Based on published reports, the optimal dose to the margin of the tumor appears to be 12 to 16 Gy. A recent report by Kollova and colleagues16 showed that doses above 16 Gy increased the risk of treatment-related edema without a corresponding improvement in tumor control. Inclusion of the dural tail within the treatment volume remains a topic of controversy. Limited histopathologic analysis has shown that microscopic tumor extension into the dural tail is limited to 2 mm.17 The most common toxicities include cranial nerve deficits for basal tumors and peritumoral edema for nonbasal tumors.

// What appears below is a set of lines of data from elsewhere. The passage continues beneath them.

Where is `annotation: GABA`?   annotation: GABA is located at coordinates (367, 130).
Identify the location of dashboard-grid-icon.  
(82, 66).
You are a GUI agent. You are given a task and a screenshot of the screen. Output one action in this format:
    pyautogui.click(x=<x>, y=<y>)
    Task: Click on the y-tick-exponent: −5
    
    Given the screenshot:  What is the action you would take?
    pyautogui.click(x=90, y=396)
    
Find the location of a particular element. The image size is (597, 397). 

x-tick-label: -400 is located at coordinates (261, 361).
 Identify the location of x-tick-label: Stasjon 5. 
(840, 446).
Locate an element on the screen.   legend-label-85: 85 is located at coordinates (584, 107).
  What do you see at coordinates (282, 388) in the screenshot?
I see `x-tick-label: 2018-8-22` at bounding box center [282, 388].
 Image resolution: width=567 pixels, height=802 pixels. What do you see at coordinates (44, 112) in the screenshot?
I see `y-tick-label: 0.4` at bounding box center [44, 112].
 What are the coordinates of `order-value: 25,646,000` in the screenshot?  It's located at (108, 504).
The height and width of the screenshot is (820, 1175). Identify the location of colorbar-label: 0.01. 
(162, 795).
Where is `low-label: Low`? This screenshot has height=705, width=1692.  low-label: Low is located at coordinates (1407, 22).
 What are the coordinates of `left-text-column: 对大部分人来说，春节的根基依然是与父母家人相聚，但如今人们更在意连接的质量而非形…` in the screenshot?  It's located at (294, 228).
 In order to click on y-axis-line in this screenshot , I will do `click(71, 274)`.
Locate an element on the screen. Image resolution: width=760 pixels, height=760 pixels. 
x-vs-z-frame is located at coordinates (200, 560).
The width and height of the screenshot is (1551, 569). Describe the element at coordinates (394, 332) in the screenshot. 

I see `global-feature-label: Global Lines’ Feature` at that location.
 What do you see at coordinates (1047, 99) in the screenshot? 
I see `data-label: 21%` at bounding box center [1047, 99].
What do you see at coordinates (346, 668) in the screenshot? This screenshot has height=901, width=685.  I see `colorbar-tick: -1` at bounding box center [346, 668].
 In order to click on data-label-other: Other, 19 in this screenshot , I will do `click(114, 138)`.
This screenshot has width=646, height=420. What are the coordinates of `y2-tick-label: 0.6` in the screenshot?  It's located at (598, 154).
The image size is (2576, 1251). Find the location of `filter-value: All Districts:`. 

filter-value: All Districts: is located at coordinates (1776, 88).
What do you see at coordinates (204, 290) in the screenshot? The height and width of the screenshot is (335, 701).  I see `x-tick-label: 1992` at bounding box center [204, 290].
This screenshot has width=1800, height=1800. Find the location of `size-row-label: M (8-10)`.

The risk of optic neuropathy is very low, with maximum dose constraints to the optic nerves and chiasm of between 8 and 10 Gy.13,18 In addition to the dose, a treatment volume of more than 5 cm3, a tumor-brain contact interface of 1 cm2 or more, the presence of pretreatment edema, and parasagittal location each increase the risk of peritumoral edema.16,19,20,21 These factors should be considered when deciding whether or not to include none of the dural tail or only a portion of it within the clinical target volume (CTV), which for all practical purposes is the same as the GTV. With SRS, radiologic response is seen in 50% to 60% of patients, and the remainder of those without progression demonstrated tumor stability.16,22
Based on these data, it is reasonable to conclude that small meningiomas can be controlled with radiosurgery in the majority of patients, with initial results comparable to those of complete resection (Fig. 17-9). It must, however, be borne in mind that most cases in which this approach has been used have had relatively short follow-up studies and that long-term results (more than 10 years of follow-up studies for each patient) are indeed very sparse. The University of Pittsburgh recently updated their 18-year experience in a cohort of 972 patients. Local control rates in grade 1 meningioma or lesions without histology were 91% and 95%, respectively, in 75 patients with a minimum follow up of 10 years.